The standards also pay special attention to the structure of language and the complexity of skilled reading, which is important for teaching English language learners, students with learning differences, and those living in poverty.
Representatives of 10 schools of education — Drexel, Penn, Temple, St. Joseph’s, Shippensburg, Relay, LaSalle, Chestnut Hill, Clarion, and Lehigh — were present at the workshop. These schools educate a vast majority of the region’s teachers.
But St. Joseph’s Urban Teaching Residency Program (UTR) is the only one accredited by the Center for Effective Reading Instruction (CERI), a subset of the IDA. There are just 17 accredited institutions across the country.
This is the first year of the accredited program at St. Joseph’s, which has six urban teacher residents. In the residency, students will take courses aligned with the Knowledge and Practice Standards and apply what they learn in a yearlong clinical experience at a high-needs host school in Philadelphia. The two current host schools are KIPP Philadelphia Elementary Academy (K-4) and KIPP Philadelphia Charter School.
Students take on more responsibility than they would in a typical undergraduate student teaching scenario. They have modified schedules to complete specialized coursework that ultimately amount to about 1,000 hours.
Another major component of the program is the series of social justice seminars that students must take. The courses are sponsored by SJU’s Faith-Justice Institute and led by Keith Magee, a leading social justice proponent and faith and politics expert.
“Quality education is the civil rights issue of our time," said Magee, who had a hand in developing the social justice component of the program. "We need to create a vast movement about literacy for our children. Literacy is the way up and out."
The social justice emphasis is crucial to the teacher preparation, said Cathy Spinelli, a professor of special education at St. Joseph’s and coordinator of the fellows program.
Putting reading and literacy in that context for the teachers-in-training makes them "the ideal diagnostic remedial specialists to go out into the field and be able to work with a needy population of students that is deserving of the best that’s out there,” she said.
There was some doubt among workshop attendees, however, about whether adopting these standards is enough to change outcomes for students. Several pointed out that the successful education systems of Japan and Finland, for example, have much more extensive teacher training and preparation requirements. Other initiatives along these lines have continually failed Philadelphia students, people said.
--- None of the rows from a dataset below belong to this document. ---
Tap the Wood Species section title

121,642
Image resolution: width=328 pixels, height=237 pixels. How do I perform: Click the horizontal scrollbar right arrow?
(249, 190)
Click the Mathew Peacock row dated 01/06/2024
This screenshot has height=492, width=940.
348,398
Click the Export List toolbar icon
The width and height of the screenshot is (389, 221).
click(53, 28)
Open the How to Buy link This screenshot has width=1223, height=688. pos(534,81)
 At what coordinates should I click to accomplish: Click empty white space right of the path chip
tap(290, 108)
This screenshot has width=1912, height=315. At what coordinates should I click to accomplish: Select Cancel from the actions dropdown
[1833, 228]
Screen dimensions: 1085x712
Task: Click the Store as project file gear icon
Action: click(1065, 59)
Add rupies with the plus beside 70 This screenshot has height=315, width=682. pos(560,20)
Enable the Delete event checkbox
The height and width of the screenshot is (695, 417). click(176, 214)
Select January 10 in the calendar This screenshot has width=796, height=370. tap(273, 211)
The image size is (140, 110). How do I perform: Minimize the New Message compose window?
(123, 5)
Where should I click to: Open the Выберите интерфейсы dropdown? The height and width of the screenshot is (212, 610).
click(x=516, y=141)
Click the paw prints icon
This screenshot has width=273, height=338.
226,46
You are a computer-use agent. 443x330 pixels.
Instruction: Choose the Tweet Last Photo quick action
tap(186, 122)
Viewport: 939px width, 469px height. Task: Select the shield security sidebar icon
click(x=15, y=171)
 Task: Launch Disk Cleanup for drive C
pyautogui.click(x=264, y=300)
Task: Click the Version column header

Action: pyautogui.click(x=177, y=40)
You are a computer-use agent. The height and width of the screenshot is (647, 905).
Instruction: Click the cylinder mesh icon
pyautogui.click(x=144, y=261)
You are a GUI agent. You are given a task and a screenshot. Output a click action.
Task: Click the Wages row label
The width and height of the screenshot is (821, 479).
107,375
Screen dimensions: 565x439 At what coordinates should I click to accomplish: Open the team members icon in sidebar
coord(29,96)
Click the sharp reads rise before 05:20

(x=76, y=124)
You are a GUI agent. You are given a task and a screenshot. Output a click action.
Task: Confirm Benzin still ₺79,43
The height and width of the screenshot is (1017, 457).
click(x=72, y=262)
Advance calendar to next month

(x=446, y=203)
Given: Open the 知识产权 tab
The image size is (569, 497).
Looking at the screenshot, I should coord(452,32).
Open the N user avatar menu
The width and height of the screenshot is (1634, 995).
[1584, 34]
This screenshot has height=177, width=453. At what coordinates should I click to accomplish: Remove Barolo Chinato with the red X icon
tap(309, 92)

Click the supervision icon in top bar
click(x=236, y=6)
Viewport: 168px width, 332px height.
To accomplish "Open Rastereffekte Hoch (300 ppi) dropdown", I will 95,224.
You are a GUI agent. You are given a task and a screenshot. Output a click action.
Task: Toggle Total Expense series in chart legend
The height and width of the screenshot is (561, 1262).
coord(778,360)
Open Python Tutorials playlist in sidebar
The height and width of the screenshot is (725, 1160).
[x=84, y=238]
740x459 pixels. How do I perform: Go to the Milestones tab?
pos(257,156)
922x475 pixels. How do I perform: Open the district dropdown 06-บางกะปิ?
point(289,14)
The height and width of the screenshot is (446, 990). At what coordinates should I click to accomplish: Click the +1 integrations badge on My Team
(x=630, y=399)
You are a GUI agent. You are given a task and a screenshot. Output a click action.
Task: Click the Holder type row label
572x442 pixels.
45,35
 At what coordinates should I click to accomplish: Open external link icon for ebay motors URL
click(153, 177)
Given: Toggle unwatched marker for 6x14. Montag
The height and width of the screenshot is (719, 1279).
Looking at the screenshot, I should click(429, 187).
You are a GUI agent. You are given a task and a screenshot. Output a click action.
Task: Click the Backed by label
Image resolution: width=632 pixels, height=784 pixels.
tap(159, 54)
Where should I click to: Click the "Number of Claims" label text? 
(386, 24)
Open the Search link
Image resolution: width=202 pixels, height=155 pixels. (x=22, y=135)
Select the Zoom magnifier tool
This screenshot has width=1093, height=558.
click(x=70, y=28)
But, said Birsh, “To have a deep, robust training is a good beginning. They never stop learning, and if they can get the basics, they can ground their experience and further their knowledge.”
To make this work, READ! by 4th is going to need the continued support of those in higher education and philanthropic organizations said Jenny Bogoni, the campaign’s executive director.
And teachers from these programs can count on actually putting their expertise to use.
“The District is committed to hiring elementary-grade teachers who are familiar with evidence-based reading instruction and prepared to teach using these strategies on the first day they enter the classroom," said Hite. "Our children deserve no less.”